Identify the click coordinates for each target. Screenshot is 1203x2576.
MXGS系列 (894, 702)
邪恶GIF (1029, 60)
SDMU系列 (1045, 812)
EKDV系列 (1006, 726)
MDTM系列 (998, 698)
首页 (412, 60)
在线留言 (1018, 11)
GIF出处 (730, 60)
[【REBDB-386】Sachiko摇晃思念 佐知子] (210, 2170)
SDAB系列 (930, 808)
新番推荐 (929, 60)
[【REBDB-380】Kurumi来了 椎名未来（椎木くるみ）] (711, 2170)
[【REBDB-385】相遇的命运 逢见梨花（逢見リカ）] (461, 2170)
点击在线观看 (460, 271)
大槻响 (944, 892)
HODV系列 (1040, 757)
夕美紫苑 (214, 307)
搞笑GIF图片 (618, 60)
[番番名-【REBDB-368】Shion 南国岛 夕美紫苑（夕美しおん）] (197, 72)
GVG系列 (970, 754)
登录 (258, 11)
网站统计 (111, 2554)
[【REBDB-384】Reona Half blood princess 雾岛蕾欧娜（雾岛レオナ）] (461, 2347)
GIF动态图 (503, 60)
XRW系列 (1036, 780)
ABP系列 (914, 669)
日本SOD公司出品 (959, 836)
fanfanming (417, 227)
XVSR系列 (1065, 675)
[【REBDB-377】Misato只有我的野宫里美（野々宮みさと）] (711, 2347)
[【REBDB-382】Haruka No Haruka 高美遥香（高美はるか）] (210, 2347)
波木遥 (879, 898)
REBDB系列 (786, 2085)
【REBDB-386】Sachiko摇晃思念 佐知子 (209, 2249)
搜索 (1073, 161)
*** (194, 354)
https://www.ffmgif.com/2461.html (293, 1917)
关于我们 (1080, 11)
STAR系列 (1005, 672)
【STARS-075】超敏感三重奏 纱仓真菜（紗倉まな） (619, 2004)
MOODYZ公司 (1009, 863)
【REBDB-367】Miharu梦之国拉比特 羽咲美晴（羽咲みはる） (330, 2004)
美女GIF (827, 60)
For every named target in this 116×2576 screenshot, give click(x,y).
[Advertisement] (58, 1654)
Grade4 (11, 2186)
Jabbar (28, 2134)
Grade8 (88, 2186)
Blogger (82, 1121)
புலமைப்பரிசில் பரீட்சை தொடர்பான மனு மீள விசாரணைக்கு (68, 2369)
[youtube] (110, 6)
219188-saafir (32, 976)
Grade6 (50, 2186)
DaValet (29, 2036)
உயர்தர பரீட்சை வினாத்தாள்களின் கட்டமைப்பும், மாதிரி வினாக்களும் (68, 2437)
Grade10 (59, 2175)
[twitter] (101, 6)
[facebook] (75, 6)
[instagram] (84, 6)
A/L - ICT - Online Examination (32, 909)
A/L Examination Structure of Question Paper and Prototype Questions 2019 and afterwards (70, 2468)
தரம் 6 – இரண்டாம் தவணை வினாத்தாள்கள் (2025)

> _Assigned task_: Reproduce the records above word for word.

> _The answer_:
Identify the click coordinates for each target. Screenshot is 1203x2576.
MXGS系列 (894, 702)
邪恶GIF (1029, 60)
SDMU系列 (1045, 812)
EKDV系列 (1006, 726)
MDTM系列 (998, 698)
首页 (412, 60)
在线留言 (1018, 11)
GIF出处 (730, 60)
[【REBDB-386】Sachiko摇晃思念 佐知子] (210, 2170)
SDAB系列 (930, 808)
新番推荐 (929, 60)
[【REBDB-380】Kurumi来了 椎名未来（椎木くるみ）] (711, 2170)
[【REBDB-385】相遇的命运 逢见梨花（逢見リカ）] (461, 2170)
点击在线观看 (460, 271)
大槻响 (944, 892)
HODV系列 (1040, 757)
夕美紫苑 (214, 307)
搞笑GIF图片 (618, 60)
[番番名-【REBDB-368】Shion 南国岛 夕美紫苑（夕美しおん）] (197, 72)
GVG系列 (970, 754)
登录 (258, 11)
网站统计 (111, 2554)
[【REBDB-384】Reona Half blood princess 雾岛蕾欧娜（雾岛レオナ）] (461, 2347)
GIF动态图 (503, 60)
XRW系列 (1036, 780)
ABP系列 (914, 669)
日本SOD公司出品 (959, 836)
fanfanming (417, 227)
XVSR系列 (1065, 675)
[【REBDB-377】Misato只有我的野宫里美（野々宮みさと）] (711, 2347)
[【REBDB-382】Haruka No Haruka 高美遥香（高美はるか）] (210, 2347)
波木遥 (879, 898)
REBDB系列 (786, 2085)
【REBDB-386】Sachiko摇晃思念 佐知子 (209, 2249)
搜索 (1073, 161)
*** (194, 354)
https://www.ffmgif.com/2461.html (293, 1917)
关于我们 (1080, 11)
STAR系列 (1005, 672)
【STARS-075】超敏感三重奏 纱仓真菜（紗倉まな） (619, 2004)
MOODYZ公司 (1009, 863)
【REBDB-367】Miharu梦之国拉比特 羽咲美晴（羽咲みはる） (330, 2004)
美女GIF (827, 60)
For every named target in this 116×2576 screenshot, give click(x,y).
[Advertisement] (58, 1654)
Grade4 (11, 2186)
Jabbar (28, 2134)
Grade8 (88, 2186)
Blogger (82, 1121)
புலமைப்பரிசில் பரீட்சை தொடர்பான மனு மீள விசாரணைக்கு (68, 2369)
[youtube] (110, 6)
219188-saafir (32, 976)
Grade6 (50, 2186)
DaValet (29, 2036)
உயர்தர பரீட்சை வினாத்தாள்களின் கட்டமைப்பும், மாதிரி வினாக்களும் (68, 2437)
Grade10 (59, 2175)
[twitter] (101, 6)
[facebook] (75, 6)
[instagram] (84, 6)
A/L - ICT - Online Examination (32, 909)
A/L Examination Structure of Question Paper and Prototype Questions 2019 and afterwards (70, 2468)
தரம் 6 – இரண்டாம் தவணை வினாத்தாள்கள் (2025)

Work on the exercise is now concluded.